The two dimensions of a sheet of paper are quickly diagnosed to be unable to contain all the information there is to pack. What about more abstract shapes? More dimensions? This is an entertaining exercise for those familiar with pure mathematics, the punchline though is that again and again arbitrary divisions loom everywhere.

What about a world with a local structure but lacking a global map? With each concept connected to other ones but without a bird’s eye view offering more than an abstract network. A magical doll house with each room connected to several other ones through a single door is a concrete way of imagining such an arrangement.

While better suited, this system still leaves things to be desired, for the same concept can be viewed in many ways and the same topic can be part of different discussions in a way not captured by discrete nuggets of information.

**The concept of a mind trail**

It is through different trains of thought then that the need for a more fluid concept comes to mind, something akin to a trail.

The discovery of mathematics through stories is, when complemented with practice, what is closest to the nature of the subject, intended with respect to those principles listed earlier.

A trail exemplifies what such "aesthetic" learning should be all about.

A trail is a trail, some people take more time, other people less.

Some people are there for the satisfaction found in completing it, others are there just to enjoy some nature.

A trail is flexible, it can be changed according to the whims of the human aesthetic sense, while having to respect the morphology of the mountains it goes through.

There is no right or wrong way to go about a trail, the view from the top and a novel perspective is all that is sought.

Then, for those who want to be more than casual hikers, practice becomes important, but practice is best done when one has mustered the curiosity necessary to tackle it wholeheartedly.

**Creativity, Discovery and Romanticism**

This leaves an open question though; how can mathematics be a creative endeavour of the human spirit and an abstract world to be discovered, at the same time?

In other words, do we invent, or do we discover mathematics?

The most correct answer is, without doubt, “both, and some more”.

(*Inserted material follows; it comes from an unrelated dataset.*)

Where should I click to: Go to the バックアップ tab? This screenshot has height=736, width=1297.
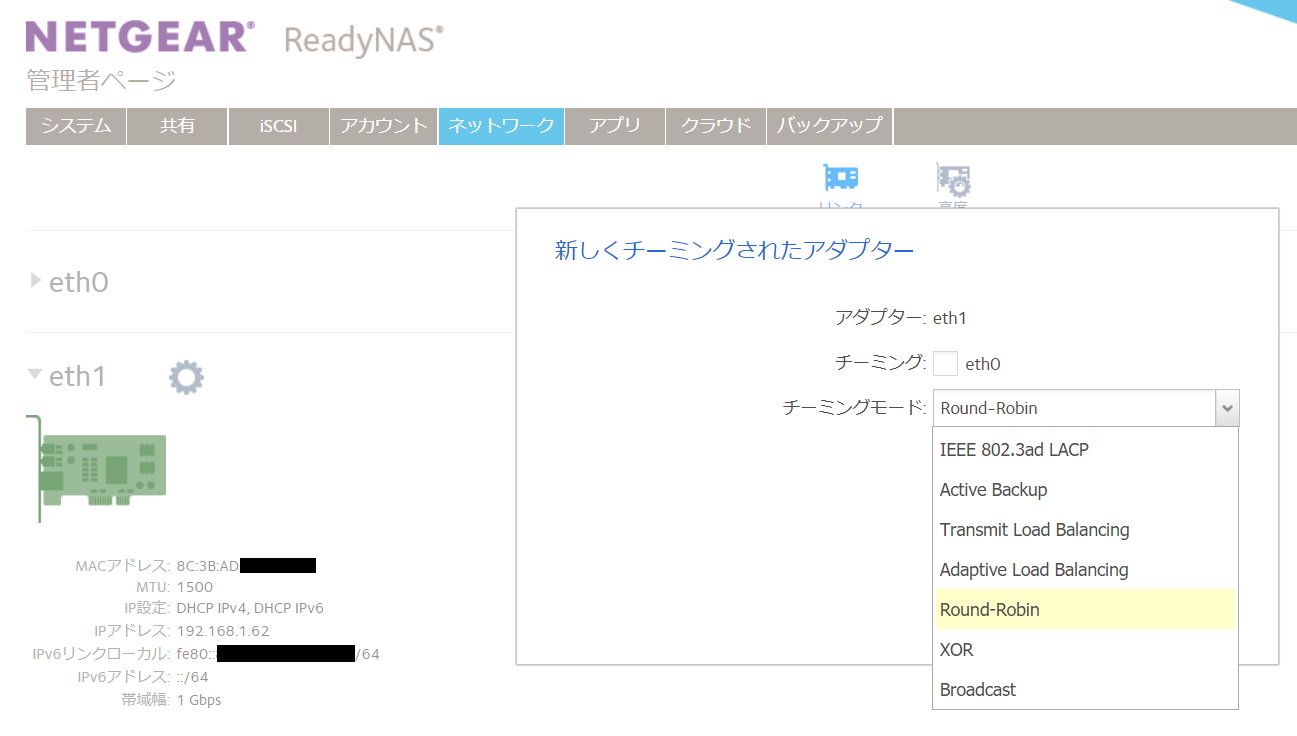tap(829, 126)
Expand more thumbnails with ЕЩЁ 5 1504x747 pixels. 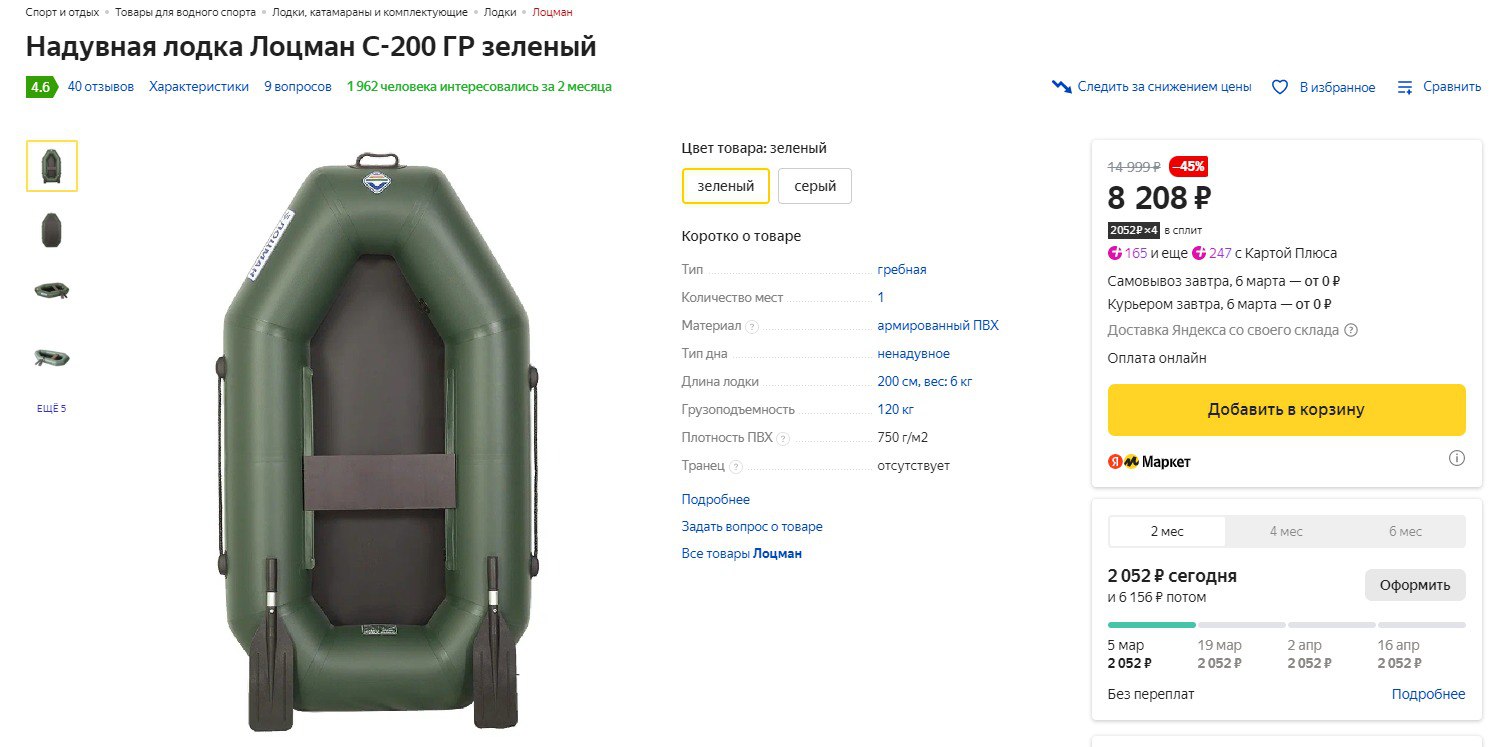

We start from experience and create definitions and concepts that are the most natural to create meaningful novel structures which are not found directly in experience, soaring above the immediacy of perception. We discover new things *in light *of these definitions, logical necessity and intuition; we sometimes slightly change those starting blocks to conform to the nature of what is being found. One could say that on one hand such a process mimics invention in that what is theorised did not exist before, on the other it mimics discovery in that it relates in fixed ways to the rest of our knowledge once it is theorised.

What is beautiful about such a hybrid character is that in its very act of making, the logical rules of mathematics confer to the discipline a subtle haiku-like balance between freedom and restriction which makes up the essence of many creative endeavours. Indeed, no one would claim that the haiku master creates *despite* the constraints of his art form, rather one should say that he creates *through *them.

That is why, when walking, the attitude most closely resembling that of the mathematician by trade is that of the wanderer one often sees depicted in many romantic-era paintings: lost in a world born out of a unique perspective on this universe we inhabit, a world that is unfathomably rich yet one where he feels at home, a world where he is free to go one way or the other, along trails yet uncharted.

Which brings us full circle to where we started, to the artistic side of mathematics, while we wait for the opening of the next trail.